Nothing should differ between your answer and the records below.

▸ INPUT DATA:
• • • • • • •
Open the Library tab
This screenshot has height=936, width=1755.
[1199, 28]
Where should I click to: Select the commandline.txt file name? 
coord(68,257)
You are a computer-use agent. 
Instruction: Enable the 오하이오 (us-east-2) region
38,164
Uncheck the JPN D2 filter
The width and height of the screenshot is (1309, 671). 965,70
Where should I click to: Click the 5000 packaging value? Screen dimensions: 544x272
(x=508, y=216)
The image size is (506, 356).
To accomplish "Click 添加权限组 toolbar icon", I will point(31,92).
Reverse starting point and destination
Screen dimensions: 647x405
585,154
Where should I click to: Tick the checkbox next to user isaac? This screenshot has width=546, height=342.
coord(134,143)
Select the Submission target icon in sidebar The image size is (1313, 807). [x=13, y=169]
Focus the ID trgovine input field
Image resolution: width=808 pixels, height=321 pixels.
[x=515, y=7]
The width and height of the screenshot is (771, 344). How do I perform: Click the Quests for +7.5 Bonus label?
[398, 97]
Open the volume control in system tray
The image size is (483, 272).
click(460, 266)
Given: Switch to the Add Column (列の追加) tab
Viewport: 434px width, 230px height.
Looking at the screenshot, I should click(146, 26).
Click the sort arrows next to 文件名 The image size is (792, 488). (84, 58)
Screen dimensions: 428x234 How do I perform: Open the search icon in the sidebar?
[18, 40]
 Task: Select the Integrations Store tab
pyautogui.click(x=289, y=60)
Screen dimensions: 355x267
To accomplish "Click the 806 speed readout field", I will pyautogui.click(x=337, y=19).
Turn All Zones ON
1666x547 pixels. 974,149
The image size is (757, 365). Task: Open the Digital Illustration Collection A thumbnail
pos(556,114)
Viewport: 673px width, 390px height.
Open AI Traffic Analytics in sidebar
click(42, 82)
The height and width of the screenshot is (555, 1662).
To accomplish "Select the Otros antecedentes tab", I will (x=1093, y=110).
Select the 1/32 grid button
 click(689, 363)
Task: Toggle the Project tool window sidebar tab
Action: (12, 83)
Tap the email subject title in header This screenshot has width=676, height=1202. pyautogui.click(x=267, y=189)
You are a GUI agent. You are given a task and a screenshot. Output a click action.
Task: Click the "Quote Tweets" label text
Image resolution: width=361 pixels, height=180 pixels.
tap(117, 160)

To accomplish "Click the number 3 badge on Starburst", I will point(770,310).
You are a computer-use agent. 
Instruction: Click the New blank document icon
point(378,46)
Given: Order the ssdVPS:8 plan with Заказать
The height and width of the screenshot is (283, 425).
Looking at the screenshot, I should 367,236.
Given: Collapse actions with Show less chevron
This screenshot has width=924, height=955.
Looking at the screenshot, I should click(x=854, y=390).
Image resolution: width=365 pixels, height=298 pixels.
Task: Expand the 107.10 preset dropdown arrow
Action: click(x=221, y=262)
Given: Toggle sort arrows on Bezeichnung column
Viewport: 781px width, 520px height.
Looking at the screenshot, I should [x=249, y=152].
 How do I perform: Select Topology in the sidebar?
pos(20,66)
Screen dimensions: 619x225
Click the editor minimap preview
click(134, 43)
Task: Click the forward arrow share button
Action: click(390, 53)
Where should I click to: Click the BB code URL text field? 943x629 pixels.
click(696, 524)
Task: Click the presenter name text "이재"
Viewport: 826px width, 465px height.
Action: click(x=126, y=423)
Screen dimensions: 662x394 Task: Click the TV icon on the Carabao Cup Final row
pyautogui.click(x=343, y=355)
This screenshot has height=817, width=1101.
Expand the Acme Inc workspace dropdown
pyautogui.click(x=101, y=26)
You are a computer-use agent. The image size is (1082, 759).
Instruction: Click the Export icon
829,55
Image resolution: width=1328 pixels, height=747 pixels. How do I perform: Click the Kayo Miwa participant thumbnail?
• • • • • • •
▸ TASK OUTPUT:
Open the Library tab
This screenshot has height=936, width=1755.
[1199, 28]
Where should I click to: Select the commandline.txt file name? 
coord(68,257)
You are a computer-use agent. 
Instruction: Enable the 오하이오 (us-east-2) region
38,164
Uncheck the JPN D2 filter
The width and height of the screenshot is (1309, 671). 965,70
Where should I click to: Click the 5000 packaging value? Screen dimensions: 544x272
(x=508, y=216)
The image size is (506, 356).
To accomplish "Click 添加权限组 toolbar icon", I will point(31,92).
Reverse starting point and destination
Screen dimensions: 647x405
585,154
Where should I click to: Tick the checkbox next to user isaac? This screenshot has width=546, height=342.
coord(134,143)
Select the Submission target icon in sidebar The image size is (1313, 807). [x=13, y=169]
Focus the ID trgovine input field
Image resolution: width=808 pixels, height=321 pixels.
[x=515, y=7]
The width and height of the screenshot is (771, 344). How do I perform: Click the Quests for +7.5 Bonus label?
[398, 97]
Open the volume control in system tray
The image size is (483, 272).
click(460, 266)
Given: Switch to the Add Column (列の追加) tab
Viewport: 434px width, 230px height.
Looking at the screenshot, I should click(146, 26).
Click the sort arrows next to 文件名 The image size is (792, 488). (84, 58)
Screen dimensions: 428x234 How do I perform: Open the search icon in the sidebar?
[18, 40]
 Task: Select the Integrations Store tab
pyautogui.click(x=289, y=60)
Screen dimensions: 355x267
To accomplish "Click the 806 speed readout field", I will pyautogui.click(x=337, y=19).
Turn All Zones ON
1666x547 pixels. 974,149
The image size is (757, 365). Task: Open the Digital Illustration Collection A thumbnail
pos(556,114)
Viewport: 673px width, 390px height.
Open AI Traffic Analytics in sidebar
click(42, 82)
The height and width of the screenshot is (555, 1662).
To accomplish "Select the Otros antecedentes tab", I will (x=1093, y=110).
Select the 1/32 grid button
 click(689, 363)
Task: Toggle the Project tool window sidebar tab
Action: (12, 83)
Tap the email subject title in header This screenshot has width=676, height=1202. pyautogui.click(x=267, y=189)
You are a GUI agent. You are given a task and a screenshot. Output a click action.
Task: Click the "Quote Tweets" label text
Image resolution: width=361 pixels, height=180 pixels.
tap(117, 160)

To accomplish "Click the number 3 badge on Starburst", I will point(770,310).
You are a computer-use agent. 
Instruction: Click the New blank document icon
point(378,46)
Given: Order the ssdVPS:8 plan with Заказать
The height and width of the screenshot is (283, 425).
Looking at the screenshot, I should 367,236.
Given: Collapse actions with Show less chevron
This screenshot has width=924, height=955.
Looking at the screenshot, I should click(x=854, y=390).
Image resolution: width=365 pixels, height=298 pixels.
Task: Expand the 107.10 preset dropdown arrow
Action: click(x=221, y=262)
Given: Toggle sort arrows on Bezeichnung column
Viewport: 781px width, 520px height.
Looking at the screenshot, I should [x=249, y=152].
 How do I perform: Select Topology in the sidebar?
pos(20,66)
Screen dimensions: 619x225
Click the editor minimap preview
click(134, 43)
Task: Click the forward arrow share button
Action: click(390, 53)
Where should I click to: Click the BB code URL text field? 943x629 pixels.
click(696, 524)
Task: Click the presenter name text "이재"
Viewport: 826px width, 465px height.
Action: click(x=126, y=423)
Screen dimensions: 662x394 Task: Click the TV icon on the Carabao Cup Final row
pyautogui.click(x=343, y=355)
This screenshot has height=817, width=1101.
Expand the Acme Inc workspace dropdown
pyautogui.click(x=101, y=26)
You are a computer-use agent. The image size is (1082, 759).
Instruction: Click the Export icon
829,55
Image resolution: width=1328 pixels, height=747 pixels. How do I perform: Click the Kayo Miwa participant thumbnail?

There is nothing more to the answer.